Written by Jan Knechtel
A major change in the last ten years is social media. It can be defined as “the communication systems that allow their social actors to communicate along multiple ties (Peters et al, 2013). In it, user generated content has grown in importance. This leads to two questions: What kind of consequences does it have for marketers and how can they best adapt?
First of all, the environment (for marketers) has to be considered. The last ten years social media has placed its roots deep into the culture of the “developed” countries. Elementary school kids play with their smartphones being connected with all kinds of social media. In addition, tablet sales are going through the roof. “We are all connected” (Hanna et al, 2011) is the underlying trend. Marketing seems to become all about going “viral”. Prognosis of what campaign will work or not are harder than ever. The new environment seems to follow unwritten rules. Especially startups can become successful by disruptive innovation. Companies like Uber become worth billions of Dollars
On one hand, Amazon as major global player is not only laughing legislators attempts for fair competition and taxation in the face, they also set new industry standards. New standards are fast delivery, long guarantees, free returns etc. On the other, consumers are more than ever faced by information overload. This is also due to the fact that try to invent new product categories to drive growth. There seems to be endless amount of toothpastes. It is the same with a coffee at Starbucks. Try to get a normal one.
What has changed?
It is the interaction between consumer and brands that has been changed fundamentally by the internet. New standards are set. What used to be a “nice to have” thing is now becoming a hygiene factor (something that doesn`t satisfy the consumer happy but makes him extremely unhappy if it is not provided): the corporate website. “In today’s business environment, a company’s website is the key to their entire business.” Marcus Sheridan, Author of the Sales Lion.
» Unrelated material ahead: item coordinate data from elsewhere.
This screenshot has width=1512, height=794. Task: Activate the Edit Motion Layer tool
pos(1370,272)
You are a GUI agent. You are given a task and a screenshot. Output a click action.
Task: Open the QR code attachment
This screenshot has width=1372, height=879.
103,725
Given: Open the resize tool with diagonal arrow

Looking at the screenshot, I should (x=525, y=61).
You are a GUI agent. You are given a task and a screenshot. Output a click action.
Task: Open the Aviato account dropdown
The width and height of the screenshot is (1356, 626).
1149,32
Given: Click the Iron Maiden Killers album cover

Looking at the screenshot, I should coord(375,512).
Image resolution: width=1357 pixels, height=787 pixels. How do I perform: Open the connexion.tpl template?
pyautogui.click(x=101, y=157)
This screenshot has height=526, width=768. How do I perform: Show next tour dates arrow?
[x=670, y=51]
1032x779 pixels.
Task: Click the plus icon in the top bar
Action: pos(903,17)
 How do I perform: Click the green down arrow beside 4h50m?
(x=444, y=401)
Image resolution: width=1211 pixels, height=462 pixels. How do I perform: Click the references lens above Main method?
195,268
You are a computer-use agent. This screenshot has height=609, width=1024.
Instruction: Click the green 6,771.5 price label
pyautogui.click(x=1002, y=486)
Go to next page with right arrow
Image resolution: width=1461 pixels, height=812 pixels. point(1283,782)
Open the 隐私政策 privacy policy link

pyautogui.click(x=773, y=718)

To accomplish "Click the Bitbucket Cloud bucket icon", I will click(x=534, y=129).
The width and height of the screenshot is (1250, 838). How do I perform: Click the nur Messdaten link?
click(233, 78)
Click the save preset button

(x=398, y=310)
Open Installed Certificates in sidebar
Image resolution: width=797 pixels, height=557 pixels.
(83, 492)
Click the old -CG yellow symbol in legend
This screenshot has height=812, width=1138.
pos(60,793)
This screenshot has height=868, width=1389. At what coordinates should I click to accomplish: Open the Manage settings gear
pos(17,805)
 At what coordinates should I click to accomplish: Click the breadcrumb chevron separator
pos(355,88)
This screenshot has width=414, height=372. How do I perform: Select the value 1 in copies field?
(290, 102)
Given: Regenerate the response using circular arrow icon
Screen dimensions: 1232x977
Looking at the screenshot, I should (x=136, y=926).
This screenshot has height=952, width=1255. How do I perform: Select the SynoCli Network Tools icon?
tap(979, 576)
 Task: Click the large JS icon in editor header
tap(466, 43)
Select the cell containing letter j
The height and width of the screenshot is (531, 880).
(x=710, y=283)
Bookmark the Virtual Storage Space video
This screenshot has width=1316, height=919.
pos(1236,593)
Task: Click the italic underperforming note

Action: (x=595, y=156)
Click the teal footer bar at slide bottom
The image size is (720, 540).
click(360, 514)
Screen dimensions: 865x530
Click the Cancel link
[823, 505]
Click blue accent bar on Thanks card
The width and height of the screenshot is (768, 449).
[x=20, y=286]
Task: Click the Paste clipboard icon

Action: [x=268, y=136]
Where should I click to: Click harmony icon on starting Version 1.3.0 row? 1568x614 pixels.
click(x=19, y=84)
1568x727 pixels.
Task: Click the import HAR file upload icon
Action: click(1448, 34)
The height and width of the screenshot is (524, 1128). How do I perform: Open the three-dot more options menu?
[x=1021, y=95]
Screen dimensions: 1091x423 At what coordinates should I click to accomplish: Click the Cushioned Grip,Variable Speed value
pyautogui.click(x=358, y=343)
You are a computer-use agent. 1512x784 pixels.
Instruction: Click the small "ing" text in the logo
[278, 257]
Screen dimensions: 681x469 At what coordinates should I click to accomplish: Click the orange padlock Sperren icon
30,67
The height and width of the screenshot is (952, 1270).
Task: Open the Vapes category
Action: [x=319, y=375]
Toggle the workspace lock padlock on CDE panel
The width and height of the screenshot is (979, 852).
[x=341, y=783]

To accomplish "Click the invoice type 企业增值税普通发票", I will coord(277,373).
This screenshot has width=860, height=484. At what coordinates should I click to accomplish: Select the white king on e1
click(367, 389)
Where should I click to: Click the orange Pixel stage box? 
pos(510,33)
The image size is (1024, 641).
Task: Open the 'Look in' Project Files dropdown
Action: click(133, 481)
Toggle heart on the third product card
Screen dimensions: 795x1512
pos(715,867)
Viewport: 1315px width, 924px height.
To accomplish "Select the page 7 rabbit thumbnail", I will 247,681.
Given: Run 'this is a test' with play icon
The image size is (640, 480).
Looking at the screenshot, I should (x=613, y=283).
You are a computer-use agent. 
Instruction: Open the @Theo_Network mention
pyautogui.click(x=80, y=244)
According to Berthon et al 2012 social media has three major impacts:
1. A shift in locus of activity from the desktop to the Web.
2. A shift in locus of value production from the firm to the consumer. 3. A shift in the locus of power away from the firm to the consumer.
In this transformation process it becomes clear that new marketing strategies and structures have to be defined. This does not mean that the traditional marketing is dead: “Maintaining an active social media presence is commonly considered an alternative to traditional advertising as a means of achieving brand awareness. In our view this is a mistake. Facebook, Twitter and other social sites function more like a cafe than a billboard” (Armelini and Villanueva, 2009).
With so many ads on so many different channels, marketers or online able to communicate impressions. This impression management favors the context over the content. When ads used to be about product feature that offer a solution to a client’s problems, it is now about the user experience. User experience is how consumer interact with the brand or product.
With higher demands from consumers such as convenient internet shopping, is there a shift of the consumer focus?
Consumers are still looking for the value and the brand promise but the point in time at which a company can influence the decision has changed. Traditionally, companies tried to invest a lot for brand awareness. “In the past, marketing strategies that put the lion’s share of resources into building brand awareness and then opening wallets at the point of purchase worked pretty well. But touch points have changed in both number and nature, requiring a major adjustment to realign marketers’ strategy and budgets with where consumers are actually spending their time.”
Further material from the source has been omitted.